LE RETARD S’ACCUMULE.

Début des années 2000, l’officine et le commerce au sens large sont impactés par la démocratisation d’internet et des smartphones (le premier iPhone est sorti en 2007). Le web devient un nouveau canal de communication et de vente. Et ce, même si le Code de la Santé Publique invite toujours au “tact et mesure”. « La valeur d’une enseigne se situe au niveau du savoir-faire d’un réseau. Pour le faire savoir, il faut du temps et surtout de la communication », constate Lucien Bennatan, qui attend toujours une libéralisation de la publicité. Et Cédric Ducrocq de résumer : « Même si ça bouge, on ne peut toujours pas massifier les investissements, parce qu’il n’y a pas de chaînes. Même si ça bouge, on ne peut toujours pas faire sérieusement du e-commerce. Même si ça bouge, cela reste d’une pesanteur extrême ! Du coup, les officines sont très loin des niveaux d’efficacité des pratiques réalisées dans les secteurs modernes du retail. Le rattrapage n’a été que partiel ! » Aujourd’hui, les titulaires sont-ils tous des “pharmaciens managers” ? Non, pas encore ! « Jusque-là, nous avons assisté à une révolution, plutôt intellectuelle, sur le papier », résume Hélène Charrondière. Et pendant ce temps-là, des géants comme Amazon ou Google investissent de plus en plus en santé… Autrement dit : Il y a du changement dans l’air !

infos clés

1 En devenant des plateformes de services, les groupements ont largement contribué à améliorer le service client des pharmacies.

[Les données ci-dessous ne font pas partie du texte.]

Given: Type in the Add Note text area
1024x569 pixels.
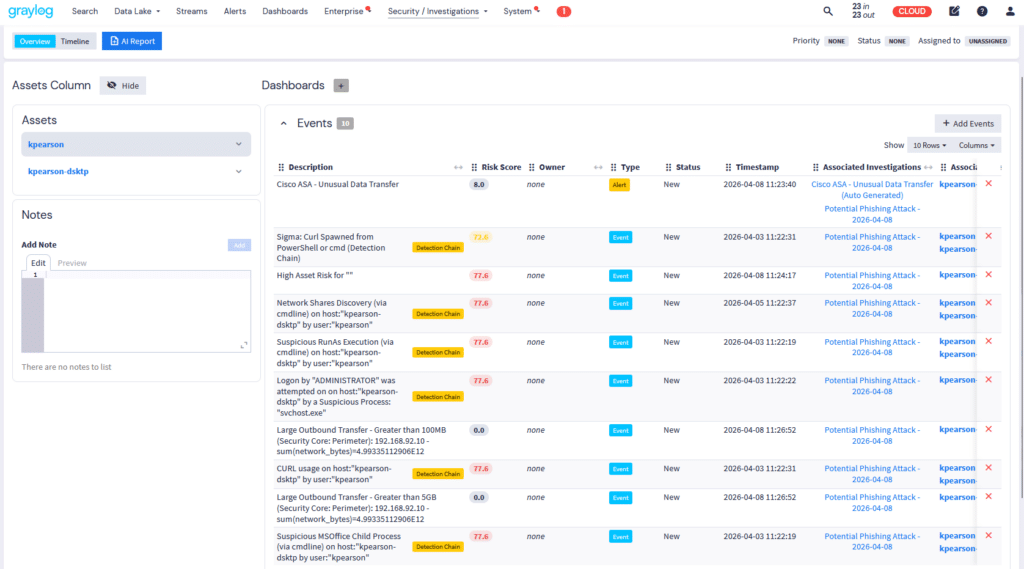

2 En s’inspirant très largement des méthodes de la grande distribution, la large majorité des réseaux de pharmacies ont créé leurs enseignes ces vingt dernières années. Mais, peu de titulaires voient encore un intérêt majeur à bâtir une identité commune. Le symbole de la croix verte suffit !

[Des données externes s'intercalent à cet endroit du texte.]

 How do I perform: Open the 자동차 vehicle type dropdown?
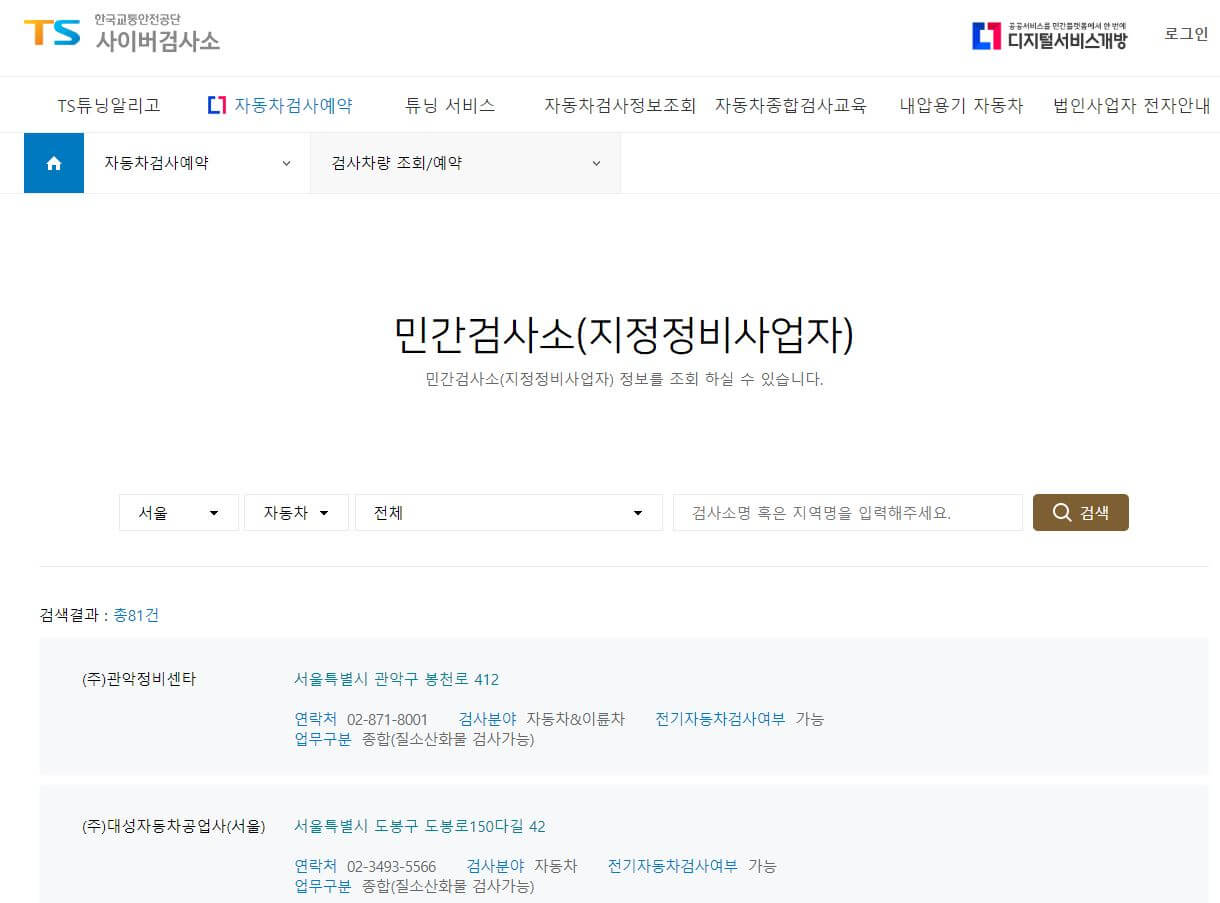click(x=296, y=512)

3 La pharmacie accuse un retard sur le parcours client omnicanal, qu’elle va devoir combler avant de se faire rattraper par des géants du e-commerce. Si la menace se concrétise, cela provoquerait une révolution.

En plus

Big is beautyful !

En 2003, le Top 100 des pharmacies, publié par Pharmacien Manager en fonction du C.A des officines, classait la pharmacie CityPharma (rue du Four à Paris) en prem’s, avec un C.A affiché de 20 M€. Suivie de la Pharmacie Anglo-Française à Cannes (11,5 M€), de la Pharmacie Cap 3000 à Saint-Laurent du Var (10 M€), de la pharmacie Lafayette à Toulouse (9,8 M€)… Les plus grandes officines plafonnent à 300 m2 de surface de vente… Aujourd’hui, il existe plusieurs officines de plus de 1000 m2. Et pas seulement en périphérie ou en rural : Pharmabest vient d’ouvrir sur plus de 2000 m2 à Paris, dans le Forum des Halles (lire reportage p12). Enfin, la 100ème pharmacie du classement affichait un C.A de 3,7 M€.

Un agencement plus “pro” !

Au fil des ans, l’aménagement des pharmacies s’est professionnalisé. « Une fois, j’ai déjeuné chez des titulaires et je me suis aperçu que la pharmacie était de la même couleur que leur salon familial », se souvient Nicolas Legros, directeur de la société d’architecture commerciale A&Co. Selon lui, « les briefs sont désormais plus orientés vers le client final. En 2000, entre la surface de vente et le back-office des grandes officines, c’était du 50/50. Aujourd’hui, nous sommes sur une proportion plus proche du deux tiers/ un tiers », affirme l’agenceur, qui constate une augmentation des surfaces moyennes au profit de la parapharmacie, des pièces de confidentialité et du libre-accès… « En 2020, les titulaires veulent des couleurs basiques, du ponctuel, de l’aimanté, du modifiable…, et installent souvent un robot », précise-t-il. Mais, l’officine est encore loin des concepts expérientiels qui ont émergé avec succès, à l’image de l’Apple store (arrivé à Paris, en 2009), où l’on circule avec fluidité du site web au magasin physique et où nous sommes accueillis par un vendeur équipé d’une tablette. En pharmacie, la digitalisation au cœur du parcours client omnicanal, avec une carte de fidélité qui permet des achats aussi simples en ligne que sur place, une livraison à domicile ou en click & collect…, est encore en cours de construction.